----- SOURCE -----

How to Ingest Wire Content Using an Inbound Wires Adapter
Arc XP supports feeding content into Composer, Photo Center and Video Center from external sources -- this is called a “wire”. One well recognized external provider of news content is The Associated Press. Each wire provider has unique requirements, credentials, and mappings. Arc XP clients need established contracts with the agencies providing access to the wire content and the credentials necessary to invoke that access. Once these contracts are instated and the credentials have been provided, a client can begin to import the wire content into Arc XP.
Inbound Feeds Proof Of Concept Github Repository
How Wires Work
Wires are brought into Arc XP through an adapter, very much like when clients migrate content from an old CMS. The steps involved are:
Identify the wire source, credentials to access and method of content delivery.
Obtain samples of the wire source content in its delivered form: JSON, XML, story sources, image sources, etc.
Map the wire source content data to ANS fields.
Build an adapter that connects to the wire service, collects and transforms the content into ANS, and delivers transformed ANS to Arc XP through the Arc XP APIs.
Set up a way for the adapter to run on a schedule and regularly receive or poll for wire content.
Identify the Wire Source
The questions you’ll want to answer about the wire are:
What is the name of the agency?
What content is your organization entitled to access? Learn how to periodically query for the latest subscribed content through their APIs?
What types of content will be ingested (images, text, videos)?
How does the wire send content? An RSS feed?

-----

[JOB 1] From the wire-ingestion guide, extract everything from "Map the wire" down to "An RSS feed?".
[JOB 2]
Answer these questions from the wire-ingestion guide:
(a) Which news provider is named as a well-recognized external source?
(b) To which fields must the wire source content data be mapped?
(c) Into which three Arc XP destinations can wire content be fed?
[JOB 3] Write a continuation of the wire-ingestion guide, beginning right after its last sentence.

----- DATASET ENTRIES -----

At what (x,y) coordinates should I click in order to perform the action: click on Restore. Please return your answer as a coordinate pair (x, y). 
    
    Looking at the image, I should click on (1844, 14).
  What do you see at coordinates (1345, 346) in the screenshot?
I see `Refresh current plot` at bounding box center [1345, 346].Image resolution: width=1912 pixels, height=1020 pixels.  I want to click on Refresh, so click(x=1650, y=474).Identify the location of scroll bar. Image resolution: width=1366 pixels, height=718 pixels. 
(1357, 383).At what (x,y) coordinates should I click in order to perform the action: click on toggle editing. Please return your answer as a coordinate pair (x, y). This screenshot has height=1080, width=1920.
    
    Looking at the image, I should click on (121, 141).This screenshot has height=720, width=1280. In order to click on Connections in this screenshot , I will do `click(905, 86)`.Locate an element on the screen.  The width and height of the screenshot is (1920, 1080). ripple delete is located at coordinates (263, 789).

-----

[OUTPUT 1]
Map the wire source content data to ANS fields.
Build an adapter that connects to the wire service, collects and transforms the content into ANS, and delivers transformed ANS to Arc XP through the Arc XP APIs.
Set up a way for the adapter to run on a schedule and regularly receive or poll for wire content.
Identify the Wire Source
The questions you’ll want to answer about the wire are:
What is the name of the agency?
What content is your organization entitled to access? Learn how to periodically query for the latest subscribed content through their APIs?
What types of content will be ingested (images, text, videos)?
How does the wire send content? An RSS feed?

[OUTPUT 2]
(a) The Associated Press
(b) ANS fields
(c) Composer, Photo Center and Video Center

[OUTPUT 3]
What are the access credentials? These would include the wire’s feed urls, API keys, or other login credentials.
Does this wire require making requests to multiple different URLs and possibly using multiple different logins? For example, one URL may be used to fetch the wire story, but a separate URL may be used to fetch the wire images.
Content Mapping Wire Source to ANS
Note
If you use IFX or ever plan to use it, you will need to have the following values in your published ANS in order for story:update
event to trigger your integration: published = true
and additional_properties.is_published = true
You will require sample content of the wire’s source material for mapping. Save a sample response for each product type that returns a unique source schema into a file for use in development and testing. Ideally try to gather as many unique samples as possible, for example if sometimes stories have images and sometimes they do not, collect at least one of each. Things to consider when planning your mapping code:
Bring in wire stories unpublished by default. Typically wire stories are brought in unpublished and a story is cloned to a new copy if it is chosen for use. The copy is then published.
Bring in wire images unpublished by default. Photo Center can delete unused photos once a particular date has passed, but this will only work if the image has not been published (see Wire Photos And Expiration).
Decide should the wire content expire at some point?
If you have multiple websites, to which sites should each wire go? All of them? Only a select few?
Would you like to circulate the wire into its own section within the website hierarchy? Many clients put them into /wires/agencyname
What WebSked status should these stories have? Wire content will be excluded from WebSked if imported with the recommended Draft API request header.
What distributor should stories from this wire use? You will need to set up this distributor in your Arc Global Settings if it does not already exist.
How often should the wire be polled? You will need to decide how often the wire content needs to be retrieved (every 30 minutes, 5 minutes, 1 hour, etc).
How are you going to keep track of what content has already been sent to Arc?
You will need to map each field from the wire to ANS, but only those fields that are needed to create a valid ANS document. You will require sample content of the wire’s source material for mapping. You may also find it useful to have some examples of ANS content, so you have examples of the target. To get samples of ANS content, create some stories in Composer that look like what you expect to see out of an ingested wire. Then use the APIs and query for those examples.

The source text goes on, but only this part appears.